今回は、AWS 認定のまずとっておけ!的な資格である「ソリューションアーキテクト アソシエイト」のサンプル問題を取り上げます。
AWS認定とは
AWS 認定は、クラウドの専門知識を検証し、専門家が需要の高いスキルを強調し、組織が AWS を使用してクラウドイニシアチブにおける効果的で革新的なチームを構築するのに役立ちます。個人やチームが独自の目標を達成できるように、役割と専門分野ごとに設計したさまざまな認定試験から選択します。
AWS 認定は領域やレベルごとに分けられ、本校執筆時点(2020/09)では12の認定資格が存在しています。
- レベル
- 基礎
- アソシエイト(中級ととらえてください)
- プロフェッショナル(上級ととらえてください)
- 専門知識(対象分野に特化した高度な認定)
- 領域
- 全般
- ソリューション
- 開発
- 運用
- DBや機械学習といった専門分野
表にまとめると以下の通りです。
# | レベル | 認定名 |
---|---|---|
1 | 基礎 | クラウドプラクティショナー |
2 | アソシエイト | ソリューションアーキテクトアソシエイト |
3 | アソシエイト | デベロッパー アソシエイト |
4 | アソシエイト | SysOps アドミニストレーター アソシエイト |
5 | プロフェッショナル | ソシューションアーキテクト プロフェッショナル |
6 | プロフェッショナル | DevOps エンジニア プロフェッショナル |
7 | 専門知識 | 高度なネットワーク |
8 | 専門知識 | Alexaスキルビルダー |
9 | 専門知識 | セキュリティ |
10 | 専門知識 | 機械学習 |
11 | 専門知識 | データ分析 |
12 | 専門知識 | データベース |
AWS認定ソリューションアーキテクトアソシエイト
試験の概要や出題割合などは、以下の試験ガイドをご確認ください。
https://d1.awsstatic.com/ja_JP/training-and-certification/docs-sa-assoc/AWS-Certified-Solutions-Architect-Associate_Exam-Guide.pdf
サンプル問題を解いてみよう
それでは、サンプル問題を確認していきましょう。
※以降、Markdown記載に合わせて、サンプル問題のABCDを1234と置き換えています。
第1問
問題文
カスタマーリレーションシップマネジメント (CRM) アプリケーションは、アプリケーションロードバランサーの背後にある複数のアベイラビリティーゾーンの Amazon EC2 インスタンスで実行されます。

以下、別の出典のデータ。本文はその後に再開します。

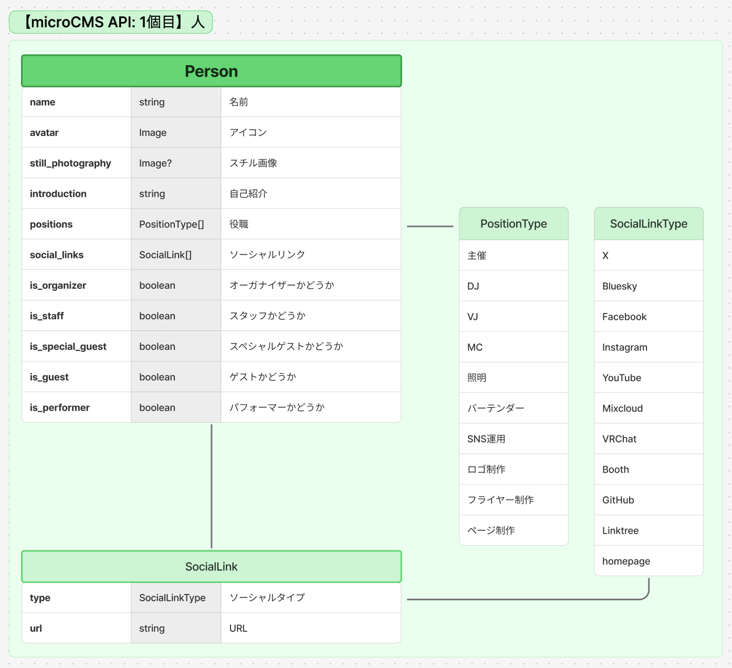Click the Bluesky value in SocialLinkType
The height and width of the screenshot is (668, 732).
pyautogui.click(x=649, y=286)
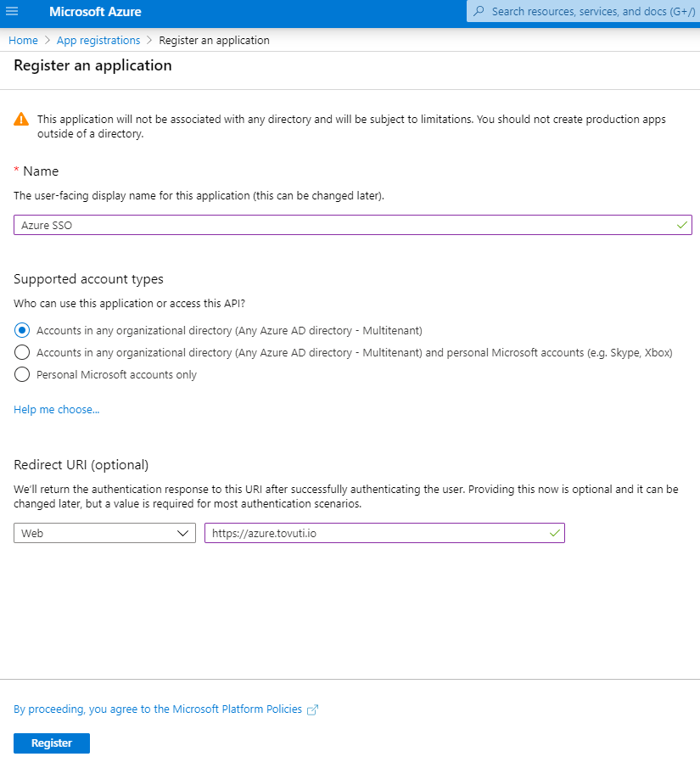Image resolution: width=700 pixels, height=768 pixels.
Task: Expand the Web platform type dropdown
Action: pyautogui.click(x=104, y=533)
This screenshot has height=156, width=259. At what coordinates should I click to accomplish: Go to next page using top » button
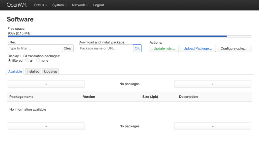(212, 84)

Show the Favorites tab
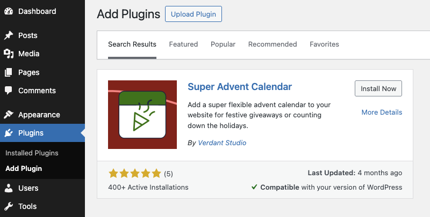pos(324,44)
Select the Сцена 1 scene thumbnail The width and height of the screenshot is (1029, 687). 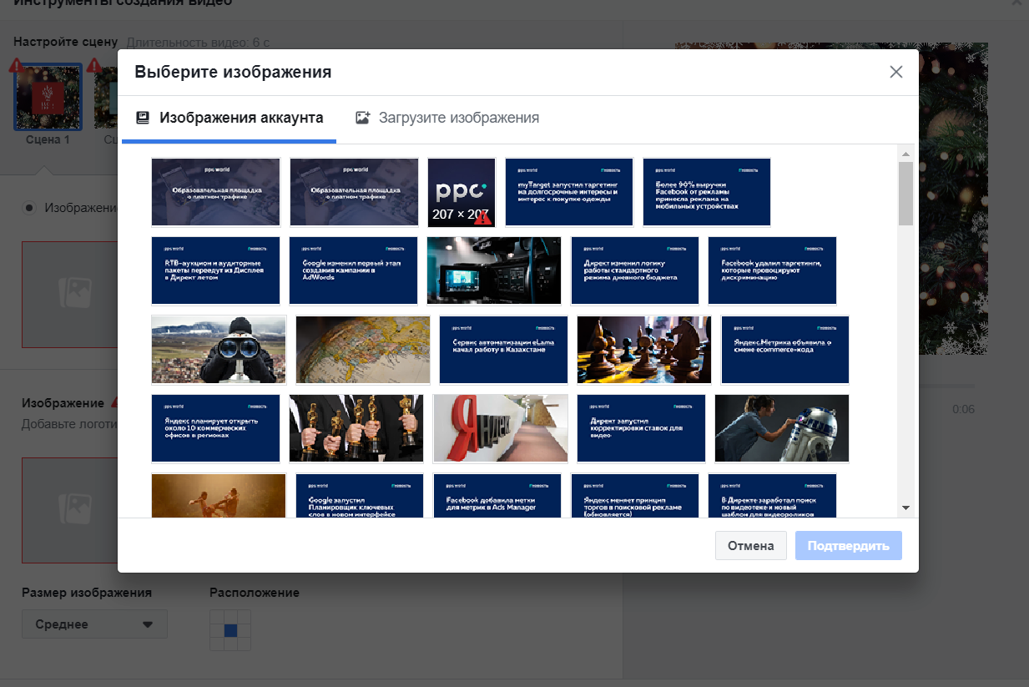(48, 98)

これらのインスタンスの 1 に障害が発生した場合、どうなりますか?
- ロードバランサーが、障害が発生したインスタンスへのリクエストの送信を停止する。
- ロードバランサーが、障害が発生したインスタンスを終了する。
- ロードバランサーが、障害が発生したインスタンスを自動的に置換する。
- ロードバランサーが、インスタンスが置換されるまで、504 ゲートウェイ タイムアウト エラーを返す。
回答
1
解説
問題文で、「これらのインスタンスの 1 に障害が~」という記載は、「これらのインスタンスの 1つに障害が~」ととらえていただくとよいでしょう。
- ロードバランサーは障害が発生した(ヘルスチェックに失敗した)インスタンスに対してリクエスト送信を停止しますので、適当といえます。
- ロードバランサーは、インスタンスに対してヘルスチェックを行いますが、インスタンスそのものを終了(削除)したりはしないので、不適当です。
- ロードバランサーは、インスタンスに対してヘルスチェックを行いますが、自動的に置き換える(終了(削除)や起動)といったことはしないので、不適当です。
- これらのインスタンスの1(つ)に障害が発生した場合とあるので、この環境はロードバランサーに複数のインスタンスが存在しており1つ以上は正常に稼働している考えられます。
504 エラーが発生する条件はいくつかありますが、1つ以上のインスタンスが稼働している状況では、インスタンスの置き換え完了するまでというのを理由に 504 エラーを返すというのは誤りですので、不適当です。
第2問
問題文
企業は非同期処理を実行する必要があり、分離されたアーキテクチャの一部として Amazon SQS を持っています。同社は、ポーリングリクエストからの空の応答件数を最小限に抑えることを望んでいます。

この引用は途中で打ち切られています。